REES · Die CDU will wissen, ob Rees eine oder mehrere Tankstellen für Wasserstoff benötigt. Die Stadtverwaltung soll das prüfen – und die Politik entscheiden, ob eine städtische Gesellschaft Betreiber werden kann.

 Ein Mann hält den Zapfhahn einer Wasserstoffzapfsäule an den Stutzen eines Wasserstoffautos. Ein solcher Antrieb könnte künftig eine größere Rolle spielen, glaubt die Reeser CDU.

Ein Mann hält den Zapfhahn einer Wasserstoffzapfsäule an den Stutzen eines Wasserstoffautos. Ein solcher Antrieb könnte künftig eine größere Rolle spielen, glaubt die Reeser CDU.

Foto: dpa/Sebastian Gollnow

(RP) Die Reeser CDU-Fraktion beauftragt die Stadtverwaltung zu prüfen, inwieweit die Möglichkeit und die Notwendigkeit besteht, mindestens eine Vorhaltefläche für eine Wasserstofftankstelle auszuweisen. Wie der stellvertretende Fraktionsvorsitzende Marcel Becker begründet, zeichne sich die zu erwartende Mobilitätswende immer mehr ab, was gerade den ländlichen Raum vor neue Herausforderungen stelle. Für den Schwerlastverkehr, aber auch landwirtschaftliche Maschinen seien rein elektronische Antriebe voraussichtlich nicht die einzig denkbare Technik. Auch Wasserstoffantriebe scheinen eine sinnvolle Ergänzung im Bereich der Antriebstechniken zu werden. „Vor diesem Hintergrund wollen wir in Rees nicht den Anschluss verlieren.

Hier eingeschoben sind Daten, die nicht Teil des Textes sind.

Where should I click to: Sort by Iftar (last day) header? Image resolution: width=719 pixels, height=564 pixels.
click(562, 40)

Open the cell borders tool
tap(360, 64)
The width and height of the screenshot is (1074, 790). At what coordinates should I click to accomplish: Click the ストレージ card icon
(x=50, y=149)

Dafür ist es aus unserer Sicht zwingend erforderlich, bei der weiteren Entwicklung unserer Stadt eine solche verkehrsgünstige Fläche mit zu planen“, so Becker.

Nach der Vorstellung der Ergebnisse der Stadtverwaltung zur Kosten-/Nutzenermittlung, will die CDU zusammen mit den anderen Fraktionen im Rat erörtern, welche weiteren Schritte für Rees möglich und aus sinnvoll seien. „Dabei können wir uns in späteren Beratungen auch Planungen zur Errichtung und Betreibung einer solchen Anlage vorstellen, ob nun durch eine der städtischen Gesellschaften oder durch einen Dritten, aber dies sollte aus unserer Sicht erst in einem zweiten späteren Schritt politisch erörtert werden“, so der stellvertretende Fraktionschef Becker.